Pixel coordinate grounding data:
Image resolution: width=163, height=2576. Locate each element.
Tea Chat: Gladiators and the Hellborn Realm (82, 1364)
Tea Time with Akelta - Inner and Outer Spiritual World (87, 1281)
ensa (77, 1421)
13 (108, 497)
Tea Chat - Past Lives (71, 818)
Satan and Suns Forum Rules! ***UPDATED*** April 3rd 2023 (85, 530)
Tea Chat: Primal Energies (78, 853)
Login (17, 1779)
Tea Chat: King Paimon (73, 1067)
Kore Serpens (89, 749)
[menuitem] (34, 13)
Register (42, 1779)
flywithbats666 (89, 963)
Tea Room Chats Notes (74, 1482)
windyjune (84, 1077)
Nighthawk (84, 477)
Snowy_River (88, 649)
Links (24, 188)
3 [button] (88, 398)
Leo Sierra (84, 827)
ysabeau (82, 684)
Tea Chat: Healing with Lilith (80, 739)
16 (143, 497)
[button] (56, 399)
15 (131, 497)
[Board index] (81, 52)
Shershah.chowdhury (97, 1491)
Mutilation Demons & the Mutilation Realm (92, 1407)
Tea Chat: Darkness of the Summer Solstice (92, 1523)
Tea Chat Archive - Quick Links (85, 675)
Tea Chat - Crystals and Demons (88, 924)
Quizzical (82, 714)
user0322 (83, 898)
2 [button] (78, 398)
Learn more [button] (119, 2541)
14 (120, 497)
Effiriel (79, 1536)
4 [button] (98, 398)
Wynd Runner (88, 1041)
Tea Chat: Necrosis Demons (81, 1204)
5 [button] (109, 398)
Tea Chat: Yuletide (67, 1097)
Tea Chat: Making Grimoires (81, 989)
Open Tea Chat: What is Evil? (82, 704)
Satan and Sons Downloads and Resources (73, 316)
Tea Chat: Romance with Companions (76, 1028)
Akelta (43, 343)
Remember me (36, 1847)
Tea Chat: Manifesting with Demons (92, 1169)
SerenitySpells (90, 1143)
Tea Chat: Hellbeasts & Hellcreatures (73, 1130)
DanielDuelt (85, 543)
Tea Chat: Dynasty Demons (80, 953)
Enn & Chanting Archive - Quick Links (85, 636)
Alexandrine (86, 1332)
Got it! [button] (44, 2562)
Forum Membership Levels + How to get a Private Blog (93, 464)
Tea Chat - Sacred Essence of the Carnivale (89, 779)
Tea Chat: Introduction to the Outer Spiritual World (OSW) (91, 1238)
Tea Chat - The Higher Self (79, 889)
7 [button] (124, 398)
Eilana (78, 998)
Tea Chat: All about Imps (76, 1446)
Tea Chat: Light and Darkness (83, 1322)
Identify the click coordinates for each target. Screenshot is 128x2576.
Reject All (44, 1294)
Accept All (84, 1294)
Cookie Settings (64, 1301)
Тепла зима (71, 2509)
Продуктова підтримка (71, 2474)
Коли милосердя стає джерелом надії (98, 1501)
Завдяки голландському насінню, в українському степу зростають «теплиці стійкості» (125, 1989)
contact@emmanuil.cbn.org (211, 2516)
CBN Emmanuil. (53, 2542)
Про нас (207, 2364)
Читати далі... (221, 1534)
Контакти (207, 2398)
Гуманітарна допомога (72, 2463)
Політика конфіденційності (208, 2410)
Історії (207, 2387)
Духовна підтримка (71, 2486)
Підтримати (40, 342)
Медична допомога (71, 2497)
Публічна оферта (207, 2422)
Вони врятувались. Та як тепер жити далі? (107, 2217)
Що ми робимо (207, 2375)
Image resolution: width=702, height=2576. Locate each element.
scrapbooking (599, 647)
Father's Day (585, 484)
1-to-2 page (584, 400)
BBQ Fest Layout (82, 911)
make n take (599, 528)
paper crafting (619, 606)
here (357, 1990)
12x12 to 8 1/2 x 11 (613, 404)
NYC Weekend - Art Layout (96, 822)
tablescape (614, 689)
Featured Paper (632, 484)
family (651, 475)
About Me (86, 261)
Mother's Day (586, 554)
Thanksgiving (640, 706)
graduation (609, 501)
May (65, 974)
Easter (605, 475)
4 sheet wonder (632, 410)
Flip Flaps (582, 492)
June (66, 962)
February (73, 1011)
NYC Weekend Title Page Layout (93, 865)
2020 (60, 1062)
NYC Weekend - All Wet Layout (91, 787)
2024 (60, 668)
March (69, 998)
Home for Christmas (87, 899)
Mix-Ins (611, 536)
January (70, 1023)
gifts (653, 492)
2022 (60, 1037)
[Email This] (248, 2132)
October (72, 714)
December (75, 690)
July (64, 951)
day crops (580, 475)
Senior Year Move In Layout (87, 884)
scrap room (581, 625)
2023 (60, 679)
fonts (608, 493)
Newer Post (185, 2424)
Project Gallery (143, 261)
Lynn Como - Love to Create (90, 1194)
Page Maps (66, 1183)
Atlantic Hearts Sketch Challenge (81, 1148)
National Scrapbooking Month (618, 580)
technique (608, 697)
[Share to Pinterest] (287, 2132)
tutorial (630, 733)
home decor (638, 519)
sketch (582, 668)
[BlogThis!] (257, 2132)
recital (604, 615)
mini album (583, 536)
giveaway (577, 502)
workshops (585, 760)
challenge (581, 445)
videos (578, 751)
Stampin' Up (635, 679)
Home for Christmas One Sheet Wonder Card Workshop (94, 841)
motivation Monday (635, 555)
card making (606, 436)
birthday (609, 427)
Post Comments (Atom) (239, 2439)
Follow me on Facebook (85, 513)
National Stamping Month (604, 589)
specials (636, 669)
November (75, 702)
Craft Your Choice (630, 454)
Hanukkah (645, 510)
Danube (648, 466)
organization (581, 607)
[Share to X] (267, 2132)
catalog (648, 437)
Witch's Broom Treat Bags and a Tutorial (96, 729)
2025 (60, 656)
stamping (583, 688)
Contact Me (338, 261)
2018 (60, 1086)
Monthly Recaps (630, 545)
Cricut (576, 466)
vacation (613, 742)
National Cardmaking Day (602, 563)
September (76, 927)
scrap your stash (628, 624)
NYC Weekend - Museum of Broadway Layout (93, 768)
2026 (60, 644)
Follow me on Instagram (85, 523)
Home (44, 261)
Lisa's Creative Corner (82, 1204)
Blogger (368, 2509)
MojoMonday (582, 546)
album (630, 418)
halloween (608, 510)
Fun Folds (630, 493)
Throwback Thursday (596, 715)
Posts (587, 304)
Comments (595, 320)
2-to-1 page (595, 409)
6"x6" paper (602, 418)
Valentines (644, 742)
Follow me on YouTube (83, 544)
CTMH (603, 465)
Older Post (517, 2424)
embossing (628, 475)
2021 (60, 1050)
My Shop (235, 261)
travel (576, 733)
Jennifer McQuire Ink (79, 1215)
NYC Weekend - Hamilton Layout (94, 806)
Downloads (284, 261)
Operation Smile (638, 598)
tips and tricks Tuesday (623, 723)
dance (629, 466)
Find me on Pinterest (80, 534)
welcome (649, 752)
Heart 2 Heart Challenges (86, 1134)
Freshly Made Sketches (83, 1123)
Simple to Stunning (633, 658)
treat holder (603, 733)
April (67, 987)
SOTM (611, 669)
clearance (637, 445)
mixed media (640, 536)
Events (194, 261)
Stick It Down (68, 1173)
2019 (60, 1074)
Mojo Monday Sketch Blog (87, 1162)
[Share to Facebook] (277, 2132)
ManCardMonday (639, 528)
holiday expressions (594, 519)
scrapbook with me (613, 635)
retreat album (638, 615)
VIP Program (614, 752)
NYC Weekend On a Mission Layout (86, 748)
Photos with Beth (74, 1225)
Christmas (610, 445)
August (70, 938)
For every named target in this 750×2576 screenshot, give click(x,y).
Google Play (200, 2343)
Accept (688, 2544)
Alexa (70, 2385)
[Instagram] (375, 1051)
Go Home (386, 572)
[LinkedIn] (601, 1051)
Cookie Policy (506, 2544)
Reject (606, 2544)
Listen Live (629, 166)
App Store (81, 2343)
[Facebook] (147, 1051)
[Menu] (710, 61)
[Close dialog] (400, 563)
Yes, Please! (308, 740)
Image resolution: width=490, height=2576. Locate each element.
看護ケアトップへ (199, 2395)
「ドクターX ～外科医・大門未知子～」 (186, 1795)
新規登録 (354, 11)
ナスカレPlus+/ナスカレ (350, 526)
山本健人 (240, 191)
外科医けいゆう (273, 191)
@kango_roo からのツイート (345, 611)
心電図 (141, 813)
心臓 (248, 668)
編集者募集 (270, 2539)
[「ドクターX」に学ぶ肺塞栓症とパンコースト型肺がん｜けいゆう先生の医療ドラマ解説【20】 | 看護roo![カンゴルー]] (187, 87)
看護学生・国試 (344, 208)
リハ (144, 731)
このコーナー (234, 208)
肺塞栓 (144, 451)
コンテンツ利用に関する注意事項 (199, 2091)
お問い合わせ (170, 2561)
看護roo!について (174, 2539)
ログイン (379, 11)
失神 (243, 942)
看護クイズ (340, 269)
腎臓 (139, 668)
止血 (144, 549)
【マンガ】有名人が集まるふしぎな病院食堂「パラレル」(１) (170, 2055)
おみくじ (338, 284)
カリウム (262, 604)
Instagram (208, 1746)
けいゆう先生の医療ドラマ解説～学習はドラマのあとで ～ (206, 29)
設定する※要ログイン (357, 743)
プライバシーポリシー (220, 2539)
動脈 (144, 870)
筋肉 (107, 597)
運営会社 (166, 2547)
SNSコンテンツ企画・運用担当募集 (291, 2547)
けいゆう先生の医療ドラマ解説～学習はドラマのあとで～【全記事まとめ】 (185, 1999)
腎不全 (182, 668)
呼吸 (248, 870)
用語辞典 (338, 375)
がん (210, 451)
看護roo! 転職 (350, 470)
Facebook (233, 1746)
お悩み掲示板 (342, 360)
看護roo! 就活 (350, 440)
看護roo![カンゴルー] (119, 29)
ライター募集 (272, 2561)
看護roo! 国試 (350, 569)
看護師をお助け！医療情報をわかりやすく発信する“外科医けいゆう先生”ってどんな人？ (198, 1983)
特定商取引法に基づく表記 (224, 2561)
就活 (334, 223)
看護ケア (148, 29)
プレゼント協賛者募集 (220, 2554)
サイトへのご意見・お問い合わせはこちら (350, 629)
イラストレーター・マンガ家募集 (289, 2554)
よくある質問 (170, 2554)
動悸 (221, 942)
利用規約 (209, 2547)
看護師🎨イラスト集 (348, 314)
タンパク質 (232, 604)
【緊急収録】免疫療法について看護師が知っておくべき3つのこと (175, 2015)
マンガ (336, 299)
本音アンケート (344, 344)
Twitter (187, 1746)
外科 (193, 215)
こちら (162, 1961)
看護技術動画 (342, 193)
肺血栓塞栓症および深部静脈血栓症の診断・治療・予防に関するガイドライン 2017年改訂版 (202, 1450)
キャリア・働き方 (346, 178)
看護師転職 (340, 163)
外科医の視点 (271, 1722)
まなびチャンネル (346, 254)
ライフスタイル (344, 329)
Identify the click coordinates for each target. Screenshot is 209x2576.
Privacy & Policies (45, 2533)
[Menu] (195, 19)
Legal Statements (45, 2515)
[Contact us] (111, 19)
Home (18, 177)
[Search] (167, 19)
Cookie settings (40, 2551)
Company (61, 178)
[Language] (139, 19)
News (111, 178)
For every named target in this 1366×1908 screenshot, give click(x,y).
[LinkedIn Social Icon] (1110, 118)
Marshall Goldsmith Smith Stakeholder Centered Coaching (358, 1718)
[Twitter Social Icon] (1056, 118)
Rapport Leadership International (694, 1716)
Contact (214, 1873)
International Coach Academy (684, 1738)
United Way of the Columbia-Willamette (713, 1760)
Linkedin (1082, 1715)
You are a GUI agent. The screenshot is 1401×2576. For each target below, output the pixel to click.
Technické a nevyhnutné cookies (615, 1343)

▶ WORK TASK: Copy the lines above exactly. Start with the line containing "Heart 2 Heart Challenges (86, 1134)", end with the line containing "2019 (60, 1074)", and include both.

▶ SOLUTION FOR THIS TASK:
Heart 2 Heart Challenges (86, 1134)
Freshly Made Sketches (83, 1123)
Simple to Stunning (633, 658)
treat holder (603, 733)
April (67, 987)
SOTM (611, 669)
clearance (637, 445)
mixed media (640, 536)
Events (194, 261)
Stick It Down (68, 1173)
2019 (60, 1074)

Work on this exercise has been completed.